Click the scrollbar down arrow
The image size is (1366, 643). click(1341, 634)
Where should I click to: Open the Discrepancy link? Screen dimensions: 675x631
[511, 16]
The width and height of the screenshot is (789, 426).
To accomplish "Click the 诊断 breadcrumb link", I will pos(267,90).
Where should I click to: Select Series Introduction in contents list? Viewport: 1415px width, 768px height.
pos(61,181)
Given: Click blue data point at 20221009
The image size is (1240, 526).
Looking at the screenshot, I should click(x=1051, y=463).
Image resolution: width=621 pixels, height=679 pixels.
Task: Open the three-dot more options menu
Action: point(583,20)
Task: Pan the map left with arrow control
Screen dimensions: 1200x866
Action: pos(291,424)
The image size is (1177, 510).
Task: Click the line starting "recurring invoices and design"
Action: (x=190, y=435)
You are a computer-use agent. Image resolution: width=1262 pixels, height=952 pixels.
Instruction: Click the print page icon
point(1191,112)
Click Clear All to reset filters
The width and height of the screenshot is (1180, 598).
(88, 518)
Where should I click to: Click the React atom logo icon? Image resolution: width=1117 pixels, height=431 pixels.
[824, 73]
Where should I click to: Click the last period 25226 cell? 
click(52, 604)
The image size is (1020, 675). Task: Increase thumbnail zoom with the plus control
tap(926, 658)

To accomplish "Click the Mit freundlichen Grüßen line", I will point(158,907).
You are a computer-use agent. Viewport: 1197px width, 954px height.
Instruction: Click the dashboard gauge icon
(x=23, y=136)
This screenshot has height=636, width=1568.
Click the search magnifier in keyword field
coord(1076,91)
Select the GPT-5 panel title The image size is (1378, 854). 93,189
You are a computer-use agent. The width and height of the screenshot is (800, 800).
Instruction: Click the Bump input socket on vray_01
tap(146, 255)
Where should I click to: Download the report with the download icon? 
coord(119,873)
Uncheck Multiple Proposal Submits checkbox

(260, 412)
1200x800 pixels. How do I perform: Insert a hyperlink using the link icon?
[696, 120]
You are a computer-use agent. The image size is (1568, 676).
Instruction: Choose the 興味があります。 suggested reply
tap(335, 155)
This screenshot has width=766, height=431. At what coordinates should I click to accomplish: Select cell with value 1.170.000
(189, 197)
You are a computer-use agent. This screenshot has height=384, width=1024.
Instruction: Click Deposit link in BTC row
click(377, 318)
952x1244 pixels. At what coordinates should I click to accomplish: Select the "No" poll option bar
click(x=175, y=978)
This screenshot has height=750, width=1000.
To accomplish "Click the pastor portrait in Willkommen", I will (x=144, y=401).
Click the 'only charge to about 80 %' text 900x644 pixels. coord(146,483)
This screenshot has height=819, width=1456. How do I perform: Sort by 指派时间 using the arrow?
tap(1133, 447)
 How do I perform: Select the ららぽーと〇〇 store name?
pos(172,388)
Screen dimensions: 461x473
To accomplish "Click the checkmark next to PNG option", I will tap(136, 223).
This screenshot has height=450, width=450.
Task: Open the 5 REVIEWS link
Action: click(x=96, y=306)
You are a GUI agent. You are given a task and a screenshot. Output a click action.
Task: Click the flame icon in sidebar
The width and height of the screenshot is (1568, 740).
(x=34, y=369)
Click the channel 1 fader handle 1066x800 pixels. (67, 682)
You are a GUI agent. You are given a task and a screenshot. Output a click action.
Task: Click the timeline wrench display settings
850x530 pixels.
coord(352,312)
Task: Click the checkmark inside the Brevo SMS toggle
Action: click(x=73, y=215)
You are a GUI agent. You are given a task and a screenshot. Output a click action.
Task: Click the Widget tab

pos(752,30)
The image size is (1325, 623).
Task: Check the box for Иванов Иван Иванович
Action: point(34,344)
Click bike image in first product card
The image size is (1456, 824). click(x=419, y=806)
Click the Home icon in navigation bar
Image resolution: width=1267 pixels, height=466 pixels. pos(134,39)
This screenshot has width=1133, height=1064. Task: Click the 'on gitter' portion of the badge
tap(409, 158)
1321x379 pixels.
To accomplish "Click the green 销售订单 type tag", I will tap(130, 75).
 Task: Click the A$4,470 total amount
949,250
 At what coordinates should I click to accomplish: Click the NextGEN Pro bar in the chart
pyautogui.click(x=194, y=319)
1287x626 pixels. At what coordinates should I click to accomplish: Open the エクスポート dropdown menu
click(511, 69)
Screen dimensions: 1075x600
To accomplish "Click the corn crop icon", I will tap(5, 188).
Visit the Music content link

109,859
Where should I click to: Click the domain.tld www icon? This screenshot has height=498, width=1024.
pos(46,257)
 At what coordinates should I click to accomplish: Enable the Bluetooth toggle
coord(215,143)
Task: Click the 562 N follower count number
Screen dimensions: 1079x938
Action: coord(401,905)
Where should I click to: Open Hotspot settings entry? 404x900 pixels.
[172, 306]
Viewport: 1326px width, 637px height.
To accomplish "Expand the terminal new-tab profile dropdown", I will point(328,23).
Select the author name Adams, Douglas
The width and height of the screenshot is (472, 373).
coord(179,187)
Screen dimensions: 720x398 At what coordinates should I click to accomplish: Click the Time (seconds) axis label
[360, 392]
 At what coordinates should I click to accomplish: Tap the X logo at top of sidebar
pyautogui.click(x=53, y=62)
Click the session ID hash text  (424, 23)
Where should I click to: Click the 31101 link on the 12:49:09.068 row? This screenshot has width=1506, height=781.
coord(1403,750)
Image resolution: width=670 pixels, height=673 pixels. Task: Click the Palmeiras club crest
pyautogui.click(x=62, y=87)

++++++++

Set down the full listing. Keep every line exact.

Click the scrollbar down arrow
The image size is (1366, 643). click(1341, 634)
Where should I click to: Open the Discrepancy link? Screen dimensions: 675x631
[511, 16]
The width and height of the screenshot is (789, 426).
To accomplish "Click the 诊断 breadcrumb link", I will pos(267,90).
Where should I click to: Select Series Introduction in contents list? Viewport: 1415px width, 768px height.
pos(61,181)
Given: Click blue data point at 20221009
The image size is (1240, 526).
Looking at the screenshot, I should click(x=1051, y=463).
Image resolution: width=621 pixels, height=679 pixels.
Task: Open the three-dot more options menu
Action: point(583,20)
Task: Pan the map left with arrow control
Screen dimensions: 1200x866
Action: pos(291,424)
The image size is (1177, 510).
Task: Click the line starting "recurring invoices and design"
Action: (x=190, y=435)
You are a computer-use agent. Image resolution: width=1262 pixels, height=952 pixels.
Instruction: Click the print page icon
point(1191,112)
Click Clear All to reset filters
The width and height of the screenshot is (1180, 598).
(88, 518)
Where should I click to: Click the React atom logo icon? Image resolution: width=1117 pixels, height=431 pixels.
[824, 73]
Where should I click to: Click the last period 25226 cell? 
click(52, 604)
The image size is (1020, 675). Task: Increase thumbnail zoom with the plus control
tap(926, 658)

To accomplish "Click the Mit freundlichen Grüßen line", I will point(158,907).
You are a computer-use agent. Viewport: 1197px width, 954px height.
Instruction: Click the dashboard gauge icon
(x=23, y=136)
This screenshot has height=636, width=1568.
Click the search magnifier in keyword field
coord(1076,91)
Select the GPT-5 panel title The image size is (1378, 854). 93,189
You are a computer-use agent. The width and height of the screenshot is (800, 800).
Instruction: Click the Bump input socket on vray_01
tap(146, 255)
Where should I click to: Download the report with the download icon? 
coord(119,873)
Uncheck Multiple Proposal Submits checkbox

(260, 412)
1200x800 pixels. How do I perform: Insert a hyperlink using the link icon?
[696, 120]
You are a computer-use agent. The image size is (1568, 676).
Instruction: Choose the 興味があります。 suggested reply
tap(335, 155)
This screenshot has width=766, height=431. At what coordinates should I click to accomplish: Select cell with value 1.170.000
(189, 197)
You are a computer-use agent. This screenshot has height=384, width=1024.
Instruction: Click Deposit link in BTC row
click(377, 318)
952x1244 pixels. At what coordinates should I click to accomplish: Select the "No" poll option bar
click(x=175, y=978)
This screenshot has height=750, width=1000.
To accomplish "Click the pastor portrait in Willkommen", I will (x=144, y=401).
Click the 'only charge to about 80 %' text 900x644 pixels. coord(146,483)
This screenshot has height=819, width=1456. How do I perform: Sort by 指派时间 using the arrow?
tap(1133, 447)
 How do I perform: Select the ららぽーと〇〇 store name?
pos(172,388)
Screen dimensions: 461x473
To accomplish "Click the checkmark next to PNG option", I will tap(136, 223).
This screenshot has height=450, width=450.
Task: Open the 5 REVIEWS link
Action: click(x=96, y=306)
You are a GUI agent. You are given a task and a screenshot. Output a click action.
Task: Click the flame icon in sidebar
The width and height of the screenshot is (1568, 740).
(x=34, y=369)
Click the channel 1 fader handle 1066x800 pixels. (67, 682)
You are a GUI agent. You are given a task and a screenshot. Output a click action.
Task: Click the timeline wrench display settings
850x530 pixels.
coord(352,312)
Task: Click the checkmark inside the Brevo SMS toggle
Action: click(x=73, y=215)
You are a GUI agent. You are given a task and a screenshot. Output a click action.
Task: Click the Widget tab

pos(752,30)
The image size is (1325, 623).
Task: Check the box for Иванов Иван Иванович
Action: point(34,344)
Click bike image in first product card
The image size is (1456, 824). click(x=419, y=806)
Click the Home icon in navigation bar
Image resolution: width=1267 pixels, height=466 pixels. pos(134,39)
This screenshot has width=1133, height=1064. Task: Click the 'on gitter' portion of the badge
tap(409, 158)
1321x379 pixels.
To accomplish "Click the green 销售订单 type tag", I will tap(130, 75).
 Task: Click the A$4,470 total amount
949,250
 At what coordinates should I click to accomplish: Click the NextGEN Pro bar in the chart
pyautogui.click(x=194, y=319)
1287x626 pixels. At what coordinates should I click to accomplish: Open the エクスポート dropdown menu
click(511, 69)
Screen dimensions: 1075x600
To accomplish "Click the corn crop icon", I will tap(5, 188).
Visit the Music content link

109,859
Where should I click to: Click the domain.tld www icon? This screenshot has height=498, width=1024.
pos(46,257)
 At what coordinates should I click to accomplish: Enable the Bluetooth toggle
coord(215,143)
Task: Click the 562 N follower count number
Screen dimensions: 1079x938
Action: coord(401,905)
Where should I click to: Open Hotspot settings entry? 404x900 pixels.
[172, 306]
Viewport: 1326px width, 637px height.
To accomplish "Expand the terminal new-tab profile dropdown", I will point(328,23).
Select the author name Adams, Douglas
The width and height of the screenshot is (472, 373).
coord(179,187)
Screen dimensions: 720x398 At what coordinates should I click to accomplish: Click the Time (seconds) axis label
[360, 392]
 At what coordinates should I click to accomplish: Tap the X logo at top of sidebar
pyautogui.click(x=53, y=62)
Click the session ID hash text  (424, 23)
Where should I click to: Click the 31101 link on the 12:49:09.068 row? This screenshot has width=1506, height=781.
coord(1403,750)
Image resolution: width=670 pixels, height=673 pixels. Task: Click the Palmeiras club crest
pyautogui.click(x=62, y=87)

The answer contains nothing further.